→ TO DO
Edit the revenue recognition text by giving everything from "In terms of" down to "customer has rights." again, with "license period" replaced by "license term".

→ EXERCISE TEXT
--- START ---
FASB Amends Revenue Recognition Standard for Performance Obligations and Licensing

The Financial Accounting Standards Board has issued an accounting standards update amending its revenue recognition standard to provide further guidance on performance obligations and licensing.

FASB and the International Accounting Standards Board issued a mostly converged revenue recognition standard in 2014 after a decade of work on harmonizing U.S. GAAP with International Financial Reporting Standards. However, the two standard-setting boards also set up a joint Transition Resource Group to evaluate issues that might emerge for companies trying to implement the new standard. Those issues include performance obligations and licensing, which they then referred to FASB and the IASB for further standard-setting.

FASB issued amendments last week, which are mostly in line with changes that the IASB recently made to the standard, although they are not identical. The two boards also agreed last year to defer the effective date of the standard for another year after receiving input from the Transition Resource Group. It will not take effect until annual reporting periods beginning after Dec. 15, 2017 for public companies and Dec. 15, 2018 for private companies.

In the new accounting standards update, FASB said the core principle is that an entity should recognize revenue to depict the transfer of promised goods or services to customers in an amount that reflects the consideration to which the entity expects to be entitled in exchange for those goods or services.

To achieve that core principle, an entity should apply the following steps:

1. Identify the contracts with a customer.
2. Identify the performance obligations in the contract.

3. Determine the transaction price.
4. Allocate the transaction price to the performance obligations in the contract.
5. Recognize revenue when, or as, the entity satisfies a performance obligation.

In terms of the licensing implementation guidance, the amendments clarify a number of matters, including:

1. An entity’s promise to grant a customer a license to intellectual property that has significant standalone functionality (for example, the ability to process a transaction, perform a function or task, or be played or aired) does not include supporting or maintaining that intellectual property during the license period. Rather, the nature of the entity’s promise is to provide a right to use the entity’s intellectual property as that intellectual property exists at the point in time the license is granted unless the entity is expected to undertake activities (that do not transfer a promised good or service to the customer) that will change the functionality of the intellectual property to which the customer has rights.

2. An entity’s promise to provide a customer with a right to use the entity’s intellectual property is satisfied at the point in time the customer is able to use and benefit from the license, because the entity’s promise in granting the license is solely to make the underlying intellectual property available for the customer’s use and benefit. Functional intellectual property includes software, biological compounds or drug formulas, and completed media content (for example, films, television shows, or music).

3. An entity’s promise to grant a customer a license to symbolic intellectual property (that is, intellectual property that does not have significant standalone functionality) includes supporting or maintaining that intellectual property during the license period. Therefore, the nature of the entity’s promise to the customer is both to (a) grant the customer rights to use and benefit from the entity’s intellectual property and make that underlying intellectual property available for the customer’s use and benefit and (b) support or maintain the intellectual property during the license period (or over the remaining economic life of the intellectual property, if shorter). Consequently, a license to symbolic intellectual property is satisfied over time. Symbolic intellectual property includes brands, team or trade names, logos and franchise rights.

Separately, FASB issued another accounting standards update Thursday with technical corrections and improvements for various other parts of the U.S. GAAP codification.
--- END ---
[Pixel coordinate grounding data]
--- START ---
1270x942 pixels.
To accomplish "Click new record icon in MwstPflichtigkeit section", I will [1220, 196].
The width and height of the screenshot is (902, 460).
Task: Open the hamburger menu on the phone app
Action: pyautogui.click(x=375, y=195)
--- END ---
→ REPLY TO THE TASK
In terms of the licensing implementation guidance, the amendments clarify a number of matters, including:

1. An entity’s promise to grant a customer a license to intellectual property that has significant standalone functionality (for example, the ability to process a transaction, perform a function or task, or be played or aired) does not include supporting or maintaining that intellectual property during the license term. Rather, the nature of the entity’s promise is to provide a right to use the entity’s intellectual property as that intellectual property exists at the point in time the license is granted unless the entity is expected to undertake activities (that do not transfer a promised good or service to the customer) that will change the functionality of the intellectual property to which the customer has rights.